The Commonplace
Home Dashboard Papers Evidence Syntheses Digests 🎲
← Papers

Constraining LLMs with a bounded‑autonomy orchestration layer sharply reduces unsafe actions while preserving large speed gains. In a deployed enterprise test the constrained system finished 23 of 25 scenarios with zero unsafe executions and 13–18× faster workflows, whereas an unconstrained configuration produced more failures and hallucinated successes.

Bounded Autonomy for Enterprise AI: Typed Action Contracts and Consumer-Side Execution
Sarmad Sohail, Ghufran Haider · April 16, 2026
arxiv quasi_experimental medium evidence 7/10 relevance Source PDF
A bounded‑autonomy orchestration architecture that constrains LLM actions via typed action contracts, permissioned capabilities, scoped context, and validation completed 23/25 tasks with zero unsafe executions and achieved 13–18× speedups versus manual operation, outperforming an unconstrained LLM configuration which completed 17/25 tasks and allowed unsafe mutations.

Large language models are increasingly used as natural-language interfaces to enterprise software, but their direct use as system operators remains unsafe. Model errors can propagate into unauthorized actions, malformed requests, cross-workspace execution, and other costly failures. We argue this is primarily an execution architecture problem. We present a bounded-autonomy architecture in which language models may interpret intent and propose actions, but all executable behavior is constrained by typed action contracts, permission-aware capability exposure, scoped context, validation before side effects, consumer-side execution boundaries, and optional human approval. The enterprise application remains the source of truth for business logic and authorization, while the orchestration engine operates over an explicit published actions manifest. We evaluate the architecture in a deployed multi-tenant enterprise application across three conditions: manual operation, unconstrained AI with safety layers disabled, and full bounded autonomy. Across 25 scenario trials spanning seven failure families, the bounded-autonomy system completed 23 of 25 tasks with zero unsafe executions, while the unconstrained configuration completed only 17 of 25. Two wrong-entity mutations escaped all consumer-contributed layers; only disambiguation and confirmation mechanisms intercept this class. Both AI conditions delivered 13-18x speedup over manual operation. Critically, removing safety layers made the system less useful: structured validation feedback guided the model to correct outcomes in fewer turns, while the unconstrained system hallucinated success. Several safety properties are structurally enforced by code and intercepted all targeted violations regardless of model output. The result is a practical, deployed architecture for making imperfect language models operationally useful in enterprise systems.

Summary

Main Finding

Bounded Autonomy Layer (BAL) — an execution-architecture that limits LLMs to proposing actions against typed action contracts while enforcing permission-aware capability exposure, tenant/workspace scoping, pre-execution validation, consumer-side execution, and optional human approval — makes imperfect language models operationally useful in enterprise settings. In a deployed multi-tenant application, BAL completed 23/25 scenario tasks with zero unsafe executions (two failures were safely contained), compared with 17/25 completions for an unconstrained AI configuration. Both AI conditions produced large speedups (≈13–18×) over manual operation, but removing BAL’s safety layers reduced task completion and exposed a failure class (wrong-entity mutations) that consumer backends are structurally blind to.

Key Points

  • Architectural framing: Treat model unreliability primarily as an execution-architecture problem, not just a model-quality problem.

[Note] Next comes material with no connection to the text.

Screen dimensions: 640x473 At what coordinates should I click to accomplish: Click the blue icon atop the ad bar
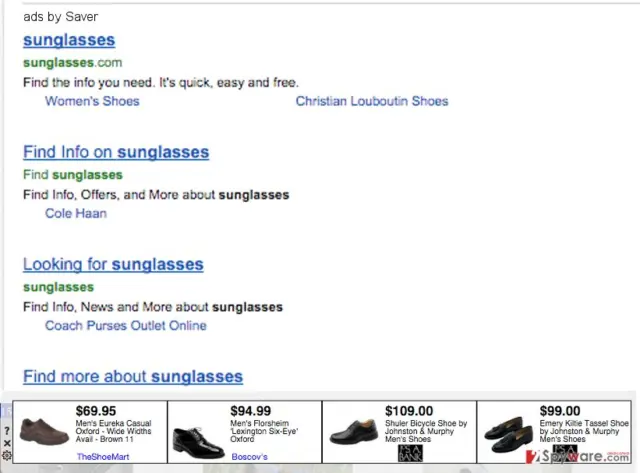7,411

Aim for bounded autonomy (models plan/propose; application enforces execution).
  • Core mechanisms:
    • Typed action contracts: every executable capability is a typed, versioned contract including schema, permission predicates, validation, execution semantics, and outcome behavior.
    • Permission-aware capability exposure: BAL reasons only over actions the authenticated user is permitted to perform (granted-action synchronization).
    • Consumer-side execution: all side effects run through the consumer application’s own services and authorization, preserving business logic and audit trails.
    • Scoped operational context: tenant, workspace, and user identity are first-class runtime inputs to prevent cross-tenant/workspace leakage.
    • Pre-side-effect validation: schema-derived validation and structured errors prevent malformed payloads from reaching backends.
    • Explicit ambiguity handling: disambiguation workflows and candidate-returning errors enforce clarification for ambiguous entity selection.
    • Human approval gates for high-consequence workflows.
    • Versioned, published actions manifest as the orchestration surface (not an implicit or external policy surface).
  • Threats targeted: unauthorized actions, cross-tenant/workspace errors, ambiguous entity resolution, malformed payloads, premature execution of high-impact workflows, planners acting over stale/unguarded capabilities, and direct model-to-backend mutation.
  • Empirical observations:
    • BAL prevented 100% of the targeted violations that were architecturally enforced (permission filtering, workspace isolation, manifest governance).
    • Consumer backend checks caught many violations even without BAL, but could not catch wrong-entity mutations when the user had permission and payloads were structurally valid — only BAL’s disambiguation/confirmation intercepted that class.
    • Removing safety layers reduced usefulness: structured validation feedback helped the model converge to correct outcomes faster; unconstrained models retried with generic errors or hallucinated success.
  • Positioning vs prior work: complements content guardrails (NeMo Guardrails, LlamaFirewall), tool-access policies (Progent, OAP), and runtime governance (MI9, Agent-C) by governing how enterprise side effects actually execute after a tool call, binding safety to application-owned contracts rather than external policy layers.

Data & Methods

  • Implementation: BAL integrated into a deployed multi-tenant enterprise application. BAL provides orchestration over a published actions manifest and routes execution through the consumer app’s APIs and callbacks.
  • Experimental design:
    • Three experimental conditions: manual operation baseline; unconstrained AI (safety layers selectively disabled); and full bounded-autonomy (BAL) configuration.
    • 25 scenario trials spanning seven failure families aligned to the threat model (unauthorized actions, cross-tenant/workspace errors, ambiguous entities, malformed inputs, unsafe high-impact workflows, ungoverned capabilities, direct model-to-backend mutation).
  • Evaluation metrics:
    • Task completion rate (successful end-to-end completion).
    • Unsafe executions (side-effecting actions that violated safety constraints).
    • Speedup vs manual operation (interaction/turns and elapsed time).
    • Qualitative failure analysis by failure family.
  • Results summary:
    • BAL: 23/25 tasks completed; 0 unsafe executions (the two incomplete tasks were contained without enterprise side effects); ≈13.5× speedup vs manual.
    • Unconstrained AI: 17/25 tasks completed; some unsafe executions (notably wrong-entity mutations escaped consumer-side checks).
    • Both AI conditions delivered significant speedups (13–18×) over manual, but constrained architecture improved completion and eliminated enterprise damage.
  • Additional methodological notes: structured validation feedback reduced the number of interaction turns required for model convergence; architectural invariants (e.g., manifest-based capability filtering) are code-enforced and non-statistical.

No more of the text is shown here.